The idea of writing this text is to show the process of inference I take to face as I solve this problem.

clarity code challenge:

The challenge consists of two exercises

## 1. Parse the data with a time_init, time_end
Build a tool, that given the name of a file (with the format described above), an init_datetime, an end_datetime, 
and a Hostname, returns:

a list of hostnames connected to the given host during the given period

ANALYSIS of the problem:

Having this data in log files:

	<unix_timestamp> <from-hostname> <to-hostname>
	1366815793 quark garak
	1366815795 brunt quark
	1366815811 lilac garak
	...

I have to get the from-hostnames from the following input data:

	init_datetime, end_datetime, to-hostname

I mean, given an entry like that:

	init_datetime,end_datetime,to-hostname
	1366815790,1366815811,garak

The way out is:

	quark 1366815793
	lilac 1366815811

DEDUCTION PROCESS 

Maybe we should make that unix_timestamp into something human readable, but for now I'll leave it like that because 
I'm going to start from the fact that to make the calculations between windows of use, I will also have as an input parameter another unix_timestamp that is a Long number, ideal for working with this data. You only have to add them, subtract them, compare if they are bigger or minors...

Or an entry like this:

1366815790,1366815795,quark

The output is:

	brunt 1366815795


This seems a perfect example to use sparksql and dataframes, you could even think about a data streaming solution because the log file can grow every second, so, using spark structured streaming to load the file as it is produced on a remote machine is perfectly feasible and only minimal code changes would need to be made to create the Dataframe. For simplicity reasons, I will assume the first option, to load a static data csv file to create the Dataframe and to be able to make a SQL query that solves the first problem.
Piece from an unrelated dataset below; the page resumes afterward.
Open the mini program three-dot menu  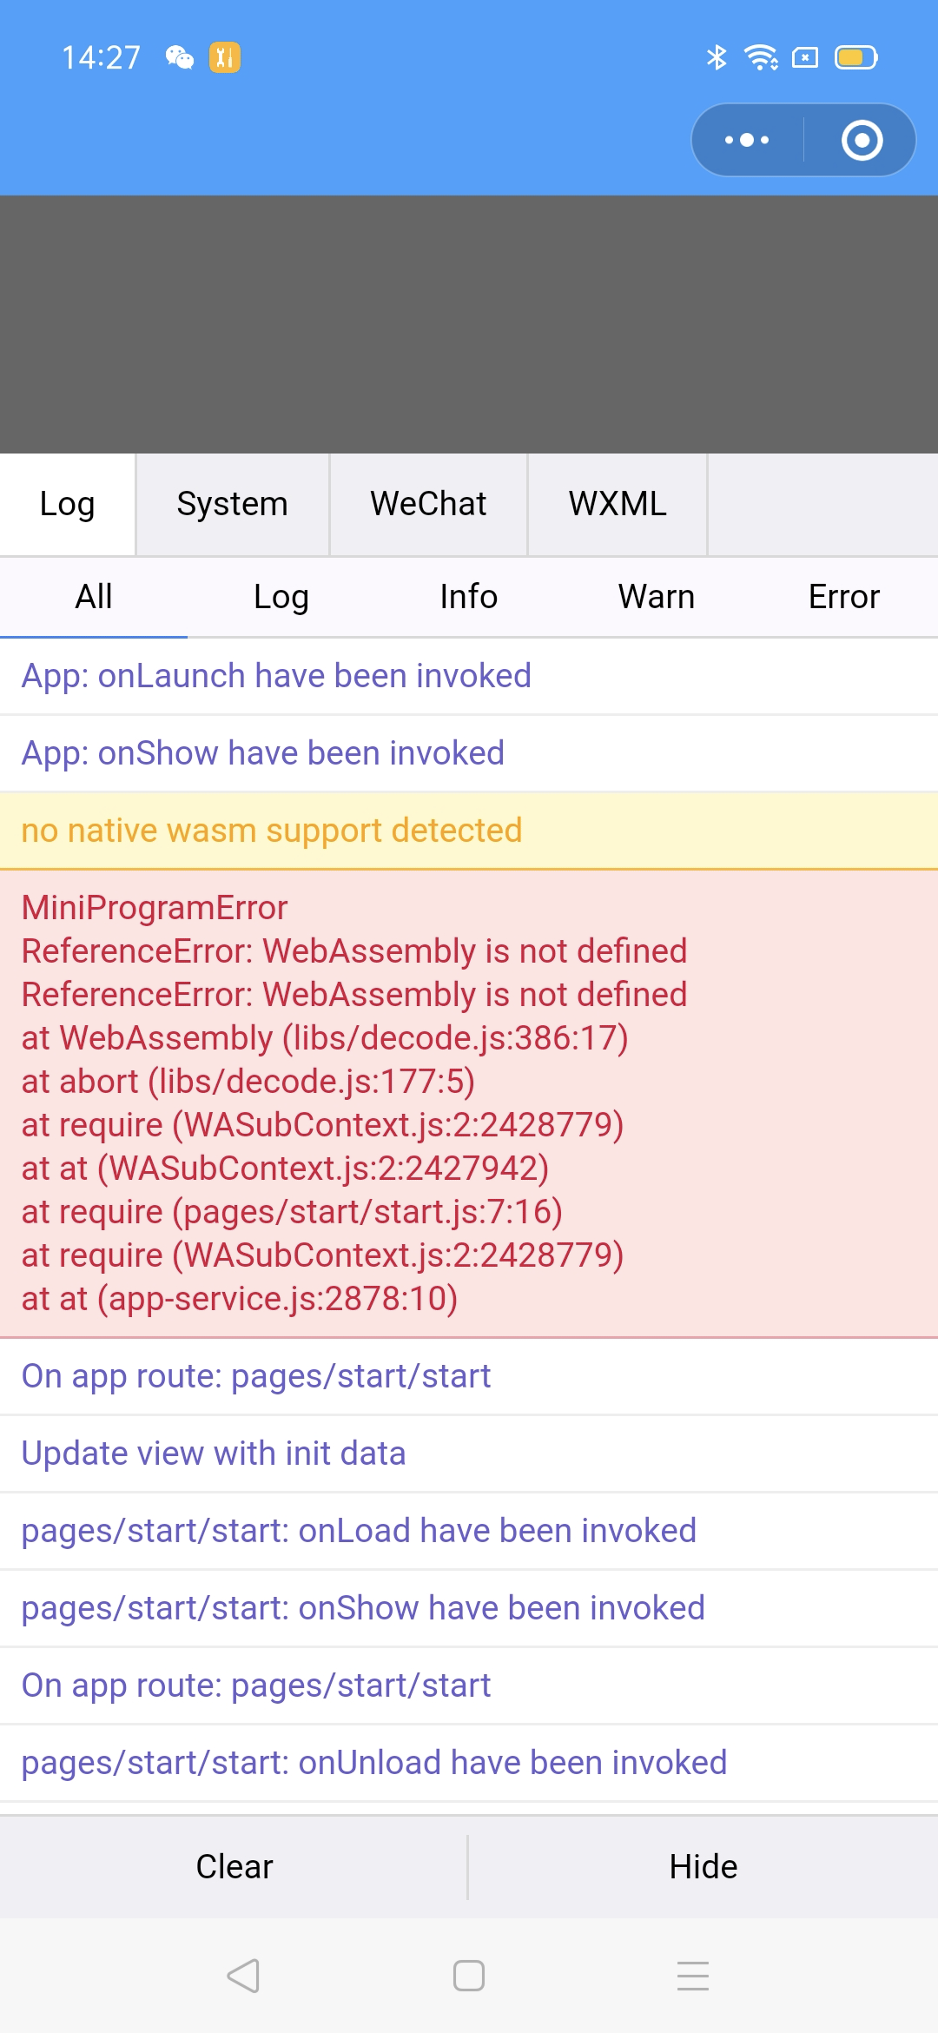(747, 140)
The main reason is that these log files can be really huge, of GB or TB per day, so their best place is a distributed file system where we can distribute that load and work with them in the memory of each one of the nodes.
	
If we need to process bigger files, we add more nodes to the cluster (scale out) and/or extend the capacity of each one of the nodes in memory/cpu/hdd (scale up). 

It does not make sense to create an ad hoc tool to solve a problem like this because literally to deal with files that are potentially huge, you would need to create a distributed processing framework and if you wanted it to be fast and efficient in time processing, you would need it to be a framework that works with the data in the RAM memory of each node. 
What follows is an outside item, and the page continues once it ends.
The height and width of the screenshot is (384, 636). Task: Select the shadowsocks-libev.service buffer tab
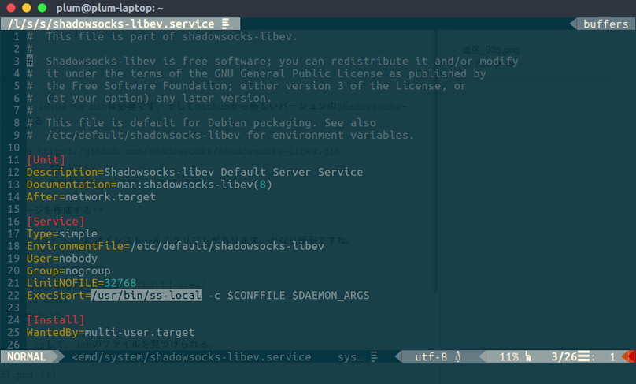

That is literally the definition of the Apache Spark framework, distributed processing of large amounts of data in memory.

Besides, the problem is fixed by mounting a SQL statement in a natural way.

A PROPOSAL

In principle i have to 

	1) create a suitable scheme for these fields. 
	2) create a Dataframe with the information of that csv file, using the previous scheme.
	3) register a table in memory, 
	4) create an sql such that it is more or less:

	SELECT from,unix FROM LOGS WHERE $init_datetime < unix AND unix <=$end_datetime AND to = '${to_hostname}
	5) Display data, save it in parquet format, create a hive table...


Then, the whole script, assuming I'm behind a spark-shell,although a real solution to put it in production requires the 
assembly of the Jar with its respective dependencies...

	import org.apache.spark.sql.types.StructType
	import org.apache.spark.sql.types.StringType
	import org.apache.spark.sql.types.LongType
	import org.apache.spark.sql.SparkSession

	// not needed using a spark-shell
	val spark = SparkSession.builder().appName("Spark SQL clarity.io examples").getOrCreate()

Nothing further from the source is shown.